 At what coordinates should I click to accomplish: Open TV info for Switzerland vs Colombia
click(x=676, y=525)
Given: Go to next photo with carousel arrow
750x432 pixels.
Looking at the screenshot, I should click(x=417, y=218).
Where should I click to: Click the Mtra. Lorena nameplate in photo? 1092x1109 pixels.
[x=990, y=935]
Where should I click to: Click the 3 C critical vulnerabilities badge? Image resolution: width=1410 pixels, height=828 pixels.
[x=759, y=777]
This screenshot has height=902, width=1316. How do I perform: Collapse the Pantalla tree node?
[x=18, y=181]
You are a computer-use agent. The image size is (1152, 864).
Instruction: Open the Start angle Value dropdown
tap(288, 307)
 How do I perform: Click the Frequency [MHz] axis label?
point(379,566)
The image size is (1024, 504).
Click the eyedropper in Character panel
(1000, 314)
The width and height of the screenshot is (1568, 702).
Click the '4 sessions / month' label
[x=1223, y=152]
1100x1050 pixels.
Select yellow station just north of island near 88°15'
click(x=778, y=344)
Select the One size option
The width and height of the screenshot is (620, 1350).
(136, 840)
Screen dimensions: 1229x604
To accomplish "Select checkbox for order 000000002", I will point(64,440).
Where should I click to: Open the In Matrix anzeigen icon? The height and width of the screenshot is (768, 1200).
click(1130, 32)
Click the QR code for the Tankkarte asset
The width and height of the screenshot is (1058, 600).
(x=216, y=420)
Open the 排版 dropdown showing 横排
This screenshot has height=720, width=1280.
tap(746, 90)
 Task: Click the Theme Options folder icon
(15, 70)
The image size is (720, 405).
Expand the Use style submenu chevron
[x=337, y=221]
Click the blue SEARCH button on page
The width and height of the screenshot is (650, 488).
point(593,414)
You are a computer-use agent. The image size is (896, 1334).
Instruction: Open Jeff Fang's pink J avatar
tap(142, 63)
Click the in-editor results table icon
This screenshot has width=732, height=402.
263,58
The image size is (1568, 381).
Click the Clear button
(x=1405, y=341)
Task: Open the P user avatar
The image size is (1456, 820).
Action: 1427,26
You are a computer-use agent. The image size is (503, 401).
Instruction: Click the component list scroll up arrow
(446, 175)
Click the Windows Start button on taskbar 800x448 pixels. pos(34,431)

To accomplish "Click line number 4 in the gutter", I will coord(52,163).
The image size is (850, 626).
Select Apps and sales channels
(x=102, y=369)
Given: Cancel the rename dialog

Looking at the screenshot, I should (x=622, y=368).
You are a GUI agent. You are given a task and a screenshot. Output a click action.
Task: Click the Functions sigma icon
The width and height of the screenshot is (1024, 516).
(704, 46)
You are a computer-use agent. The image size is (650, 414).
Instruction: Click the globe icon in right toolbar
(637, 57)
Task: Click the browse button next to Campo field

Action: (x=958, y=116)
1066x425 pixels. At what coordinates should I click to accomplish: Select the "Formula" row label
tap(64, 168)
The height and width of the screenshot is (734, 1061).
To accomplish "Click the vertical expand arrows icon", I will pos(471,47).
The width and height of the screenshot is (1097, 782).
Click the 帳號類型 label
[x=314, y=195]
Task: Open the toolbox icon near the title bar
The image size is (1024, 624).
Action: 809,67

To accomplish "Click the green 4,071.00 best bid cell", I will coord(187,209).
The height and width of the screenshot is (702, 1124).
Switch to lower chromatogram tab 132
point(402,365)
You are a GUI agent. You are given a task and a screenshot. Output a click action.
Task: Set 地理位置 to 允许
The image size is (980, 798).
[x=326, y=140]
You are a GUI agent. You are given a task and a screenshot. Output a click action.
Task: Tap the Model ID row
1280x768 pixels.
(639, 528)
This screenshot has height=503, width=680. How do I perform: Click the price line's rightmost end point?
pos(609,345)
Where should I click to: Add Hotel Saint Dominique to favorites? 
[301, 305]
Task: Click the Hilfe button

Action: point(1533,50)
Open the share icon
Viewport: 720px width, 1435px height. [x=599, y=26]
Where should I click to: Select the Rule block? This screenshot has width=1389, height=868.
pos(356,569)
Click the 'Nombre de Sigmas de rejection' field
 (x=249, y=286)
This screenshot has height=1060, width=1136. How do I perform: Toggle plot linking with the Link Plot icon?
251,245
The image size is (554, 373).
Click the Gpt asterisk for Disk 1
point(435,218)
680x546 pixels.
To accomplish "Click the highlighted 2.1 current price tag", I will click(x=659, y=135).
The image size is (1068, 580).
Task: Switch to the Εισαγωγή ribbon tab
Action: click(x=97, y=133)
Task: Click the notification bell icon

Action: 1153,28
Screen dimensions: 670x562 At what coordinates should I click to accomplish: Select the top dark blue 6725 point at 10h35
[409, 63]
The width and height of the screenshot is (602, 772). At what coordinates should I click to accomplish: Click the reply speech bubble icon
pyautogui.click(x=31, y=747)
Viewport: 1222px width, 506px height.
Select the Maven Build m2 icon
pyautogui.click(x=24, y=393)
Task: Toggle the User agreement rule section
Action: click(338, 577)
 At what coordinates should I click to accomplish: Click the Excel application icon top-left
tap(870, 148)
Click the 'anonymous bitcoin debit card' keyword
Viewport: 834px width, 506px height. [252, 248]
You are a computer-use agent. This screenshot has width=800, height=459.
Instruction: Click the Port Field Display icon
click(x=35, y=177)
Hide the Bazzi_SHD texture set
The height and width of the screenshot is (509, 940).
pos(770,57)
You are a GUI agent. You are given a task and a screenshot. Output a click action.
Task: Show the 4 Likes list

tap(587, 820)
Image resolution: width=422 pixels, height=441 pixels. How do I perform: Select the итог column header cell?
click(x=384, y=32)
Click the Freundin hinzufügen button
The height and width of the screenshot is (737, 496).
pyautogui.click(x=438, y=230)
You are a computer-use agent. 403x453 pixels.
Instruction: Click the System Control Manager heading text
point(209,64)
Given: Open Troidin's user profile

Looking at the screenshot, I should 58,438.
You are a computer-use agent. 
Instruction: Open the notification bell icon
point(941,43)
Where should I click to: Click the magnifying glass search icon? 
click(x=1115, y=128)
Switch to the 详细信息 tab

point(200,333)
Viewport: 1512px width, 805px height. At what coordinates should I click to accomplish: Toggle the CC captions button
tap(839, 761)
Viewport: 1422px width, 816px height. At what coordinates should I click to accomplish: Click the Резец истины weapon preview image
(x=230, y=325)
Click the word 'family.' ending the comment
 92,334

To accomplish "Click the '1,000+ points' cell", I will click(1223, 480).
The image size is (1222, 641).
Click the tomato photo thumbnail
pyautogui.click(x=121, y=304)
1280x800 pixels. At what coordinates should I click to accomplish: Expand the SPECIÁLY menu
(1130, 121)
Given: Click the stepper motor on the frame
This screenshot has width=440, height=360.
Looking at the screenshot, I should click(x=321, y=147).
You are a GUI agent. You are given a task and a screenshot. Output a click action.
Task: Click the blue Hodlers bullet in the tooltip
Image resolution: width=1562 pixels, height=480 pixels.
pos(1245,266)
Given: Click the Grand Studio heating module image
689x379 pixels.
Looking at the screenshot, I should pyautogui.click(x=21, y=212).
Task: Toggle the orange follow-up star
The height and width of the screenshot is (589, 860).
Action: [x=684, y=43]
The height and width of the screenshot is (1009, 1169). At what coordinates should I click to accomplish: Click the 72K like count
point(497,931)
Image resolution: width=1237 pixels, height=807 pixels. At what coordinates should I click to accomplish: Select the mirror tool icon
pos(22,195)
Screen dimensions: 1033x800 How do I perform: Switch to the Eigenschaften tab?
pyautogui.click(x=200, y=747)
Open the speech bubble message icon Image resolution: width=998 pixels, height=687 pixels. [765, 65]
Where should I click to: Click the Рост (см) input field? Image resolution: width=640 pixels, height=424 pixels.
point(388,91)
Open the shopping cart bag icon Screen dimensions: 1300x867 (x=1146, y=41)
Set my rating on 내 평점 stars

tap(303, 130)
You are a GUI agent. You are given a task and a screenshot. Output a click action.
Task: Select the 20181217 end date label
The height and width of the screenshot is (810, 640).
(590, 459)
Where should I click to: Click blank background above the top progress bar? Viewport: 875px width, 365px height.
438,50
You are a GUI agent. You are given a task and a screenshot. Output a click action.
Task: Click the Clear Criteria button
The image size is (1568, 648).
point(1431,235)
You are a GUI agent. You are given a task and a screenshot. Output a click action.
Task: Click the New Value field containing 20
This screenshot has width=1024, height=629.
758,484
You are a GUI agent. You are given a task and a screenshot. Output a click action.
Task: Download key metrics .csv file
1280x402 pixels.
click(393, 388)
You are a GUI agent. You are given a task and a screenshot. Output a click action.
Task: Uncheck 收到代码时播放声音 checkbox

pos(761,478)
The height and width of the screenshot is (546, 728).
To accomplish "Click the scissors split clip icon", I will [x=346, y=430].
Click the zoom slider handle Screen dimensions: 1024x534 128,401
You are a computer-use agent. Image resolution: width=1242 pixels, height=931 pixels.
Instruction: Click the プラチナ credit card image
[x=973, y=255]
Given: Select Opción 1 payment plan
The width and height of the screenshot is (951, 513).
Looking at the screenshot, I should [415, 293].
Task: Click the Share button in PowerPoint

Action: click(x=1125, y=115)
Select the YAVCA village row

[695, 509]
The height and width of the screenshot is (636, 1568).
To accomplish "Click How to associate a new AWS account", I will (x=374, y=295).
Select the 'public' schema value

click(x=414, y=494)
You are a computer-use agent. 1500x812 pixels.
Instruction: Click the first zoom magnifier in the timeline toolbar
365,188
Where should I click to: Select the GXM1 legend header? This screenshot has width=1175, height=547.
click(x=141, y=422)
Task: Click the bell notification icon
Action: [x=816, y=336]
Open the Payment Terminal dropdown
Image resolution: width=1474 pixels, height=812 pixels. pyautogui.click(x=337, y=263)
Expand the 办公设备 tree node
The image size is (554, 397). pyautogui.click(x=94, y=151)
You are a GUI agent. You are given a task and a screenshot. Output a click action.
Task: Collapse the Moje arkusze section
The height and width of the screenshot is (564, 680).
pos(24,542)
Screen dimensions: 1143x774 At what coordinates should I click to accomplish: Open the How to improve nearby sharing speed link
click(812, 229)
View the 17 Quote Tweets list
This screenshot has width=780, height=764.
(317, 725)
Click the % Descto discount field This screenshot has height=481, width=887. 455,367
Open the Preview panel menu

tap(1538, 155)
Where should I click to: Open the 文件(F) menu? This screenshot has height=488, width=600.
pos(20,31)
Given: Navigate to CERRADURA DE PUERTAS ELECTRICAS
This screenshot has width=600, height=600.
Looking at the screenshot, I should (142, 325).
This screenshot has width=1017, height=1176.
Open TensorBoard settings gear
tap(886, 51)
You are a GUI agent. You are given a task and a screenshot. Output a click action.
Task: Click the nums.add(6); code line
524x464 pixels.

++++

The response should hold exactly the lines starting at the line with "Click the blue SEARCH button on page" and ending at the line with "Click the Windows", and no other line of the material above.

Click the blue SEARCH button on page
The width and height of the screenshot is (650, 488).
point(593,414)
You are a computer-use agent. The image size is (896, 1334).
Instruction: Open Jeff Fang's pink J avatar
tap(142, 63)
Click the in-editor results table icon
This screenshot has width=732, height=402.
263,58
The image size is (1568, 381).
Click the Clear button
(x=1405, y=341)
Task: Open the P user avatar
The image size is (1456, 820).
Action: 1427,26
You are a computer-use agent. The image size is (503, 401).
Instruction: Click the component list scroll up arrow
(446, 175)
Click the Windows Start button on taskbar 800x448 pixels. pos(34,431)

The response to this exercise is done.